Purpose: Kevin Kenny is contemplating starting a project to rework the clock command. The purpose of this page is to present some of the issues with the current clock command, and collect feedback about how best to fix it.
I wish I had time to more than merely applaud Kevin's work. This is long overdue! -- CLN
The ideas explored in this page have been brought one step closer to appearing in the Tcl core; TIP #173 [L1 ] is now (2004-03-12) being discussed.
The current (Tcl 8.4a3) clock command has served us well since Tcl 7.5, but it's starting to show cracks at all levels. It appears that nothing less than a complete rework may suffice to fix all the issues. (In that case, the existing [clock] command will be preserved, but deprecated - see Free-format clock scan)
1. The measurement of time.
Mickey's little hand is on the six, and his big hand is on the nine.
At present, Tcl's concept of absolute time is the count of seconds from a fixed epoch or zero point. The count is expressed as a signed 32-bit integer. This representation has a number of drawbacks.
Proposal: Add to [clock] a [clock milliseconds] command that returns the nominal time from the Julian epoch expressed in milliseconds as a double-precision floating-point number.
Double-precision floating point is chosen as a representation because it is available on all the platforms, unlike 64-bit integers, which are the most obvious alternative. The granularity of milliseconds, rather than seconds or days, ensures that any integer number of milliseconds will be represented exactly.
The Julian epoch is chosen because many existing calendar algorithms, such as those published in the second edition of Reingold [L2 ], use Julian day number as their internal representation. The Julian day can be obtained from the millisecond count simply by dividing by 86400000 and casting to an integer.
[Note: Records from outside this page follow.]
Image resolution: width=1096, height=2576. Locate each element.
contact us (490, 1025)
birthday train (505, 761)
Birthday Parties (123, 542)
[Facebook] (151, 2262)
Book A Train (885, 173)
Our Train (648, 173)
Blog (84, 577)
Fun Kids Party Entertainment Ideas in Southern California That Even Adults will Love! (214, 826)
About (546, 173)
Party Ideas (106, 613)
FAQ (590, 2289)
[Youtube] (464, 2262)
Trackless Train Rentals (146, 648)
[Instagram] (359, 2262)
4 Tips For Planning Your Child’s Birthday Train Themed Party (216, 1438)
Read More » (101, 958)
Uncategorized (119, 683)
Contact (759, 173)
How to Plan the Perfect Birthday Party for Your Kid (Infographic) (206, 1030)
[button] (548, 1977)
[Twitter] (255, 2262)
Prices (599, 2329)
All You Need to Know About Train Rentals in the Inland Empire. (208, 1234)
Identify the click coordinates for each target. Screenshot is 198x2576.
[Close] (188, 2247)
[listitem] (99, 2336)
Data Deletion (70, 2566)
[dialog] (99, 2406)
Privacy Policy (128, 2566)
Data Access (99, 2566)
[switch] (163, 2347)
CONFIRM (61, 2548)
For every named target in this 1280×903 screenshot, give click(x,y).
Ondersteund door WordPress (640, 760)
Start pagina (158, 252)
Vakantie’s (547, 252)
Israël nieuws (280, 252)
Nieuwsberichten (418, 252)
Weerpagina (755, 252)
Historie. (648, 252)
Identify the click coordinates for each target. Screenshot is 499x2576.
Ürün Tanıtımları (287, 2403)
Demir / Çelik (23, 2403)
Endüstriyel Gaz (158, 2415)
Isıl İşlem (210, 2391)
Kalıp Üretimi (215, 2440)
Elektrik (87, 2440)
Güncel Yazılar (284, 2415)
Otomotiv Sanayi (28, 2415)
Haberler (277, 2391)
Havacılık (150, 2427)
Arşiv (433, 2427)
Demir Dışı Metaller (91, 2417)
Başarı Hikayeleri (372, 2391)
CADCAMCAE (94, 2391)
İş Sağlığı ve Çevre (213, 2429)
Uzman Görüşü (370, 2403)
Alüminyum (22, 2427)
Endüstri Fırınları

Since leap seconds cannot be predicted in advance, it is useful to assume that the day has a fixed length of 86400 seconds. For this reason, I propose that the Tcl clock be Smoothed Universal Time (UTS) [L3 ]. The code in TclpGetTime on the Unix platform (where the kernel clock is corrected with adjtime) and on the Windows platform (where the Tcl clock is derived from a separate 'performance counter' that is disciplined with a phase-locked loop to the system clock) already comes close to the desired behavior.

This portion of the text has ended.